#### ASSIGNMENT:
Among the entries below, find all lines that include "node" and copy them.
☆ ☆ ☆ ☆
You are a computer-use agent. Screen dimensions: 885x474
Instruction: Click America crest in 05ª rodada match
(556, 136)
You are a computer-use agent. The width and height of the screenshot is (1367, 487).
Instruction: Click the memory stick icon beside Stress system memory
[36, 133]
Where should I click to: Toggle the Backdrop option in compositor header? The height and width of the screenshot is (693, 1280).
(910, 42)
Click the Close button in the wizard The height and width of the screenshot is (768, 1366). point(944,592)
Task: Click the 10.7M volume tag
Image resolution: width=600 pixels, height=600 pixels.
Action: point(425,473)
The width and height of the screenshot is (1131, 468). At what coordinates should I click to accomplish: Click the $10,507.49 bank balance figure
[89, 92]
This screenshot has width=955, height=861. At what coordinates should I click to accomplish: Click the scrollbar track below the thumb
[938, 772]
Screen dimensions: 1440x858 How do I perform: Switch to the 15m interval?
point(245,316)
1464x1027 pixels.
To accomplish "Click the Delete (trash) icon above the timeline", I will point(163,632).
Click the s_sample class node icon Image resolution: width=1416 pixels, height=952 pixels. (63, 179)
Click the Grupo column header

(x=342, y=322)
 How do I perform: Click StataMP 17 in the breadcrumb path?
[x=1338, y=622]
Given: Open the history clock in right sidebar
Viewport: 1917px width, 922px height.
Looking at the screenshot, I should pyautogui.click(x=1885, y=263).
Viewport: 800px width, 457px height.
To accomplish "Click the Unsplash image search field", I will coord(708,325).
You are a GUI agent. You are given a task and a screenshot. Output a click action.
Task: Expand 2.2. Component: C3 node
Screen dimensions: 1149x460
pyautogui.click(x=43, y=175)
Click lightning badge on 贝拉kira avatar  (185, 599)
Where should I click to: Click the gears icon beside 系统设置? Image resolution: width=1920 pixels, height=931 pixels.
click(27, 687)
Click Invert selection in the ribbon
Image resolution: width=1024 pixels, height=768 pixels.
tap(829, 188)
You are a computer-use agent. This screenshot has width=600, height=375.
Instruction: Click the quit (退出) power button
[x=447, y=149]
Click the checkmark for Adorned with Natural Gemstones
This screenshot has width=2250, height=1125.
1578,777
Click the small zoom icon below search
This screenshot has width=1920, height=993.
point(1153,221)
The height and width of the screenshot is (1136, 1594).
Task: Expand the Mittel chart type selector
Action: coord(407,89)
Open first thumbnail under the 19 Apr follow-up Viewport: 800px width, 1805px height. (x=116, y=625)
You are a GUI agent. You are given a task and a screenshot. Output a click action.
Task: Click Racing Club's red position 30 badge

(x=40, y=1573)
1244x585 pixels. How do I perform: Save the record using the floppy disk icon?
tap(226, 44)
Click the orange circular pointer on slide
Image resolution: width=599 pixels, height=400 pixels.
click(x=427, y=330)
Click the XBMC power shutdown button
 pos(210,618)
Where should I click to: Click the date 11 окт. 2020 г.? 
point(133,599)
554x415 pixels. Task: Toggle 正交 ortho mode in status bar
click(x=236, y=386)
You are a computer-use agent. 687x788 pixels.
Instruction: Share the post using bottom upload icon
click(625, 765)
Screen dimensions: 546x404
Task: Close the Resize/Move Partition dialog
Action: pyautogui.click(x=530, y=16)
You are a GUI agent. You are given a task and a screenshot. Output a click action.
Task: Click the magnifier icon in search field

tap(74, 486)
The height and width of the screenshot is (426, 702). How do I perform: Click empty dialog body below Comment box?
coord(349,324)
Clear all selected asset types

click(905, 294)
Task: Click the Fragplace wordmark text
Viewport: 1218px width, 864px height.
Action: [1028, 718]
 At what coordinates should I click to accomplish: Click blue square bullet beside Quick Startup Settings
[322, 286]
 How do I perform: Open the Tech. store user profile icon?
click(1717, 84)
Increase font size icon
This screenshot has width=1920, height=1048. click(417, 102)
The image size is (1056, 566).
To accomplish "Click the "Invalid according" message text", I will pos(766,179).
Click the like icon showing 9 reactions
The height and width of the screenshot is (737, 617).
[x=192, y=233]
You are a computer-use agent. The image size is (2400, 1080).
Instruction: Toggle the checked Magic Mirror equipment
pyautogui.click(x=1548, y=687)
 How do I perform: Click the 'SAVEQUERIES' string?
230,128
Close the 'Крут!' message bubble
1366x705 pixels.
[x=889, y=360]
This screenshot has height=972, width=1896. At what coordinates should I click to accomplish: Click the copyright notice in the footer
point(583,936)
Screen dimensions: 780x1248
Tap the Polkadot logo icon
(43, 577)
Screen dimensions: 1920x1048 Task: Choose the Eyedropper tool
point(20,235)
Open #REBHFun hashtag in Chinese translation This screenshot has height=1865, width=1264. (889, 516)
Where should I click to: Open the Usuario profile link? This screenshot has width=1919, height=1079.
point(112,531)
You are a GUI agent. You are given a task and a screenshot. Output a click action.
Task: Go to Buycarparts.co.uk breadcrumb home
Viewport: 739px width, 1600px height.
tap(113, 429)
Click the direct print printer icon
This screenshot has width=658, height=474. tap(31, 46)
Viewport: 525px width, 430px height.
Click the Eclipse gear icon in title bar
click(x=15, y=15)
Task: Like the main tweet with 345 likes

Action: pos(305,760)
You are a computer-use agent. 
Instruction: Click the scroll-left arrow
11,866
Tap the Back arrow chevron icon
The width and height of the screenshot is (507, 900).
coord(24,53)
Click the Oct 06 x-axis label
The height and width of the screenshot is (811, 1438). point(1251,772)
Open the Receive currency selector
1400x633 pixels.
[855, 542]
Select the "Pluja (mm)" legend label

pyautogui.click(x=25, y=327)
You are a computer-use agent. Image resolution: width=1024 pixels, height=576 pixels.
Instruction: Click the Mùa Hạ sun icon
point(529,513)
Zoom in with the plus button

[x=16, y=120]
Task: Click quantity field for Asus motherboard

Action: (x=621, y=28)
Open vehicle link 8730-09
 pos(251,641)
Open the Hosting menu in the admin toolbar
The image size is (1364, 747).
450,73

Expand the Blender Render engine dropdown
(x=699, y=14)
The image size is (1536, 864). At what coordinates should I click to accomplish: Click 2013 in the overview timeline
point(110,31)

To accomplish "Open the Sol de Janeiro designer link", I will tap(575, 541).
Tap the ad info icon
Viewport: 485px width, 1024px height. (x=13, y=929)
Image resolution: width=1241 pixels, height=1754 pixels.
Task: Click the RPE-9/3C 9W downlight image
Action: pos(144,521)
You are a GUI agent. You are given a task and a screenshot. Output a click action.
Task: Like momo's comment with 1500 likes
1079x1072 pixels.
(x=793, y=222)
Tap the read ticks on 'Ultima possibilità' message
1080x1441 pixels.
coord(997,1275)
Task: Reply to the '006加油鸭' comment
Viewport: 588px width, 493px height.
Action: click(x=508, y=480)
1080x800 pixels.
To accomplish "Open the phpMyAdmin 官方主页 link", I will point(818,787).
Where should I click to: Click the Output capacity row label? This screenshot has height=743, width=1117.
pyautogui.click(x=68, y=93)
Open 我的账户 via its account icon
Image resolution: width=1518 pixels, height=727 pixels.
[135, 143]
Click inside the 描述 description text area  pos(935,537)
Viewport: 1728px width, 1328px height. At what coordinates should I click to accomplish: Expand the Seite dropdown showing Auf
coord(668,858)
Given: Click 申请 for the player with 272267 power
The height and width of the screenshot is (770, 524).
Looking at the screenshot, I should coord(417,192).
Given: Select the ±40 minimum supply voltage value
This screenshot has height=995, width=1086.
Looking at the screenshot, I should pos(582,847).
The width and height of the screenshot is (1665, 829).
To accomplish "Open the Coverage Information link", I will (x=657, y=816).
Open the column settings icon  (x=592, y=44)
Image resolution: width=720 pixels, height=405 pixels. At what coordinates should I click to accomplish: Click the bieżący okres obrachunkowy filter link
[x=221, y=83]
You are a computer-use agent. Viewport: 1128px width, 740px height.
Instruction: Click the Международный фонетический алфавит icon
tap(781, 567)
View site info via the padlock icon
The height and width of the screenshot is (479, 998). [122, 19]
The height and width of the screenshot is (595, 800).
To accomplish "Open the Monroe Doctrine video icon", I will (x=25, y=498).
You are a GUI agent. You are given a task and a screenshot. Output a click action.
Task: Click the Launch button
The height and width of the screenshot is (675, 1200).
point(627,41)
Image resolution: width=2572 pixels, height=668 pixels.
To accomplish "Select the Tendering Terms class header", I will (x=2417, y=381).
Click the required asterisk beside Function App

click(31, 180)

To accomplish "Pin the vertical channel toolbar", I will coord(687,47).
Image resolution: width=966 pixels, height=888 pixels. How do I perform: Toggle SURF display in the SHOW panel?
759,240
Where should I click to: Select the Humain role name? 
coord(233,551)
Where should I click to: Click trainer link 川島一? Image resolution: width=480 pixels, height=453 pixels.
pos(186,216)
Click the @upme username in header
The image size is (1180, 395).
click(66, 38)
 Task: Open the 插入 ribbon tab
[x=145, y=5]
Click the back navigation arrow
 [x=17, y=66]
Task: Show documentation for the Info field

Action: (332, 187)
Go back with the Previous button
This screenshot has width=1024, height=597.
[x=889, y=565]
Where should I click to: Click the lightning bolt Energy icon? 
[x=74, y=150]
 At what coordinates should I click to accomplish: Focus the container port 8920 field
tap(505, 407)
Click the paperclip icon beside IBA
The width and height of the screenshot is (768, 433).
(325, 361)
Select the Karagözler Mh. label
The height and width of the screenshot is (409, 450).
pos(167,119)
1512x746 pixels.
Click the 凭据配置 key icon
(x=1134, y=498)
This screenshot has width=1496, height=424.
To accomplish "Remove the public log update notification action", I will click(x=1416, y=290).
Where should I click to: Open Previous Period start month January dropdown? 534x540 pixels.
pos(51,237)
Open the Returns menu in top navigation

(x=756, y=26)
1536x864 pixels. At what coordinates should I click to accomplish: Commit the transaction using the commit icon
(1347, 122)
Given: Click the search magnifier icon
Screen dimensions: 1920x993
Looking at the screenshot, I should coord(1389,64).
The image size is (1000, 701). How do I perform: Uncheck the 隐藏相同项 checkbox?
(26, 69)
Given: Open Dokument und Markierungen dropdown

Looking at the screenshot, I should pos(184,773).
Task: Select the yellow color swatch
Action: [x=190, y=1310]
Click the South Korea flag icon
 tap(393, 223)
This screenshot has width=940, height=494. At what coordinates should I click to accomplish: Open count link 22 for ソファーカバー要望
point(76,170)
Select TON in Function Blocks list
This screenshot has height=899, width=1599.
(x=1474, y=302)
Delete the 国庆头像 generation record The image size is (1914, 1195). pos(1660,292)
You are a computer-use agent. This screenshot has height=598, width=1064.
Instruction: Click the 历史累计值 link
☆ ☆ ☆ ☆
#### WRITTEN ANSWER:
Click the s_sample class node icon Image resolution: width=1416 pixels, height=952 pixels. (63, 179)
Task: Expand 2.2. Component: C3 node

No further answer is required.